The Anelasticity of the Mantle


The attenuation of seismic waves provides the most direct data regarding the non-elastic properties of the Earth. Recent experimental results from body waves, surface waves and free oscillations provide estimates of the anelasticity in various regions of the Earth. Results to date show that the upper mantle is more attenuating than the lower mantle, the maximum attenuation is in the vicinity of the low-velocity zone, a rapid increase in attenuation occurs in the vicinity of the C-region of the mantle and compressional waves are less attenuated than shear waves. A frequency dependence of Q has not yet been discovered. Most laboratory measurements of attenuation have been performed at ultrasonic frequencies on pure specimens of metals, glasses, plastics and ceramics. A general feature of laboratory measurements is an exponential increase of attenuation with temperature on which are superimposed peaks which can be attributed to dislocation or other defect phenomena.

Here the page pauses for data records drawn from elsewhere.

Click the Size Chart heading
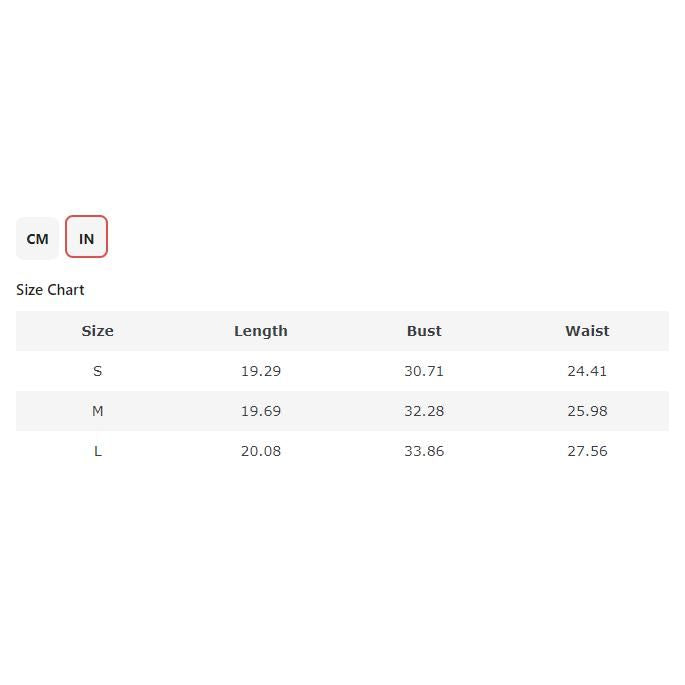point(50,290)
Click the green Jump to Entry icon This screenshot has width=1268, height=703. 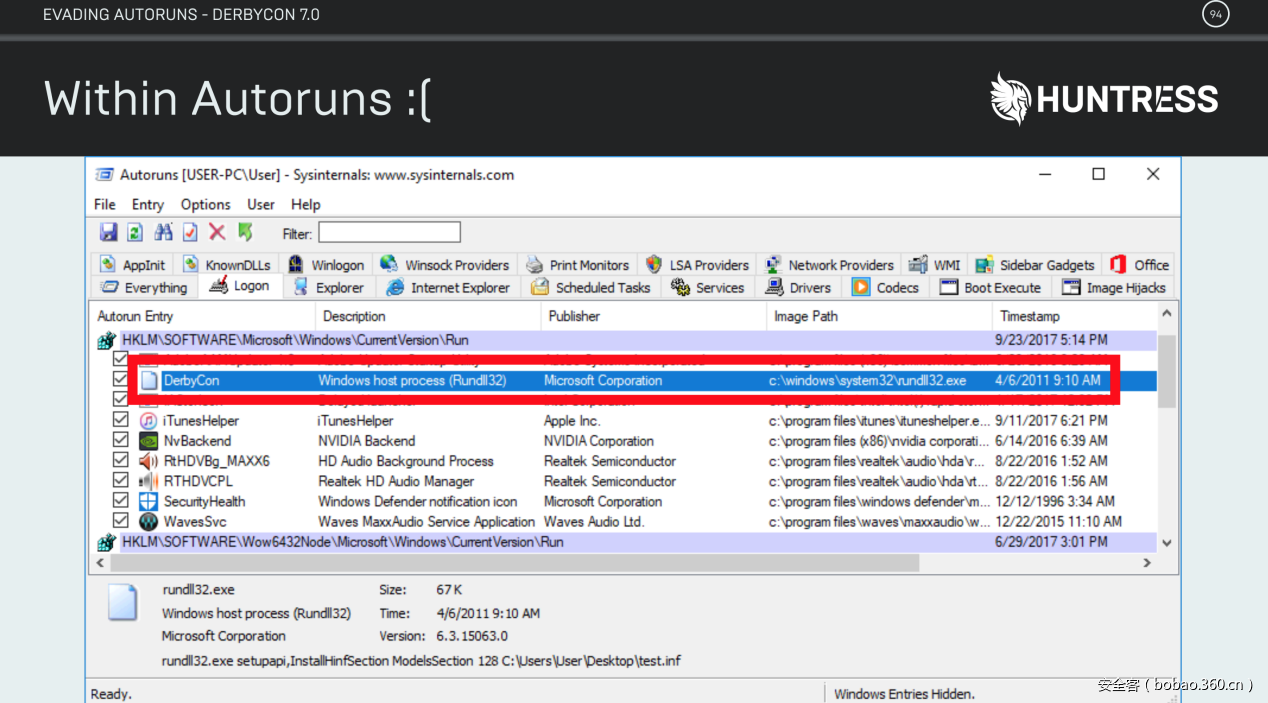[245, 233]
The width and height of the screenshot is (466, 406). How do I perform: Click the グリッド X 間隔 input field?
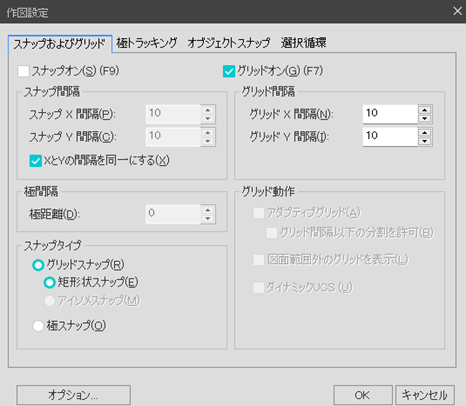click(390, 114)
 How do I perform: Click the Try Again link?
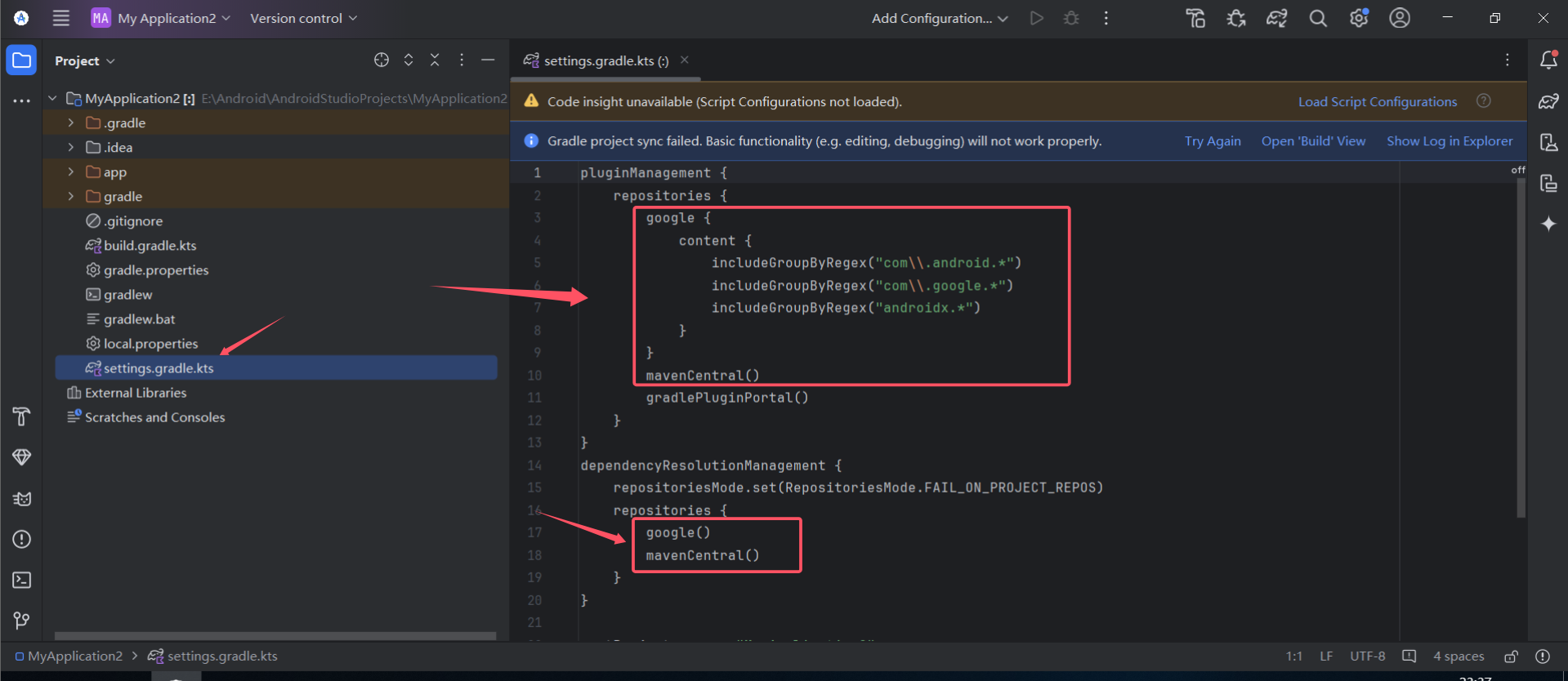[x=1212, y=141]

Measurements on natural rocks at atmospheric pressure can be attributed to the presence of cracks. The intrinsic attenuation of rocks as a function of temperature and pressure is not known. However, on other materials grain boundary phenomena dominate at high temperature. This can be attributed to increased grain boundary mobility at high temperatures. High pressure would be expected to decrease this mobility. If attenuation in the mantle is due to an activated process it is probably controlled by the diffusion rate of defects at grain boundaries. Estimates of attenuation in the lower mantle then yield an estimate of the activation volume of the defects contributing to the loss. If the lower mantle is assumed homogeneous the estimated activation volume is a small fraction of the presumed molal volume of materials making up the lower mantle. Stress induced migration of small point defects is a possible loss mechanism consistent with the observations.

Additional Information

© 1967 Royal Astronomical Society. This research was supported by the Advanced Research Projects Agency and was monitored by the Air Force Office of Scientific Research under contract AF-49(638)-1337. The author wishes to also thank the Sloan Foundation for its generous support during the time that this manuscript was being prepared. California Institute of Technology, Seismological Laboratory, Pasadena, California.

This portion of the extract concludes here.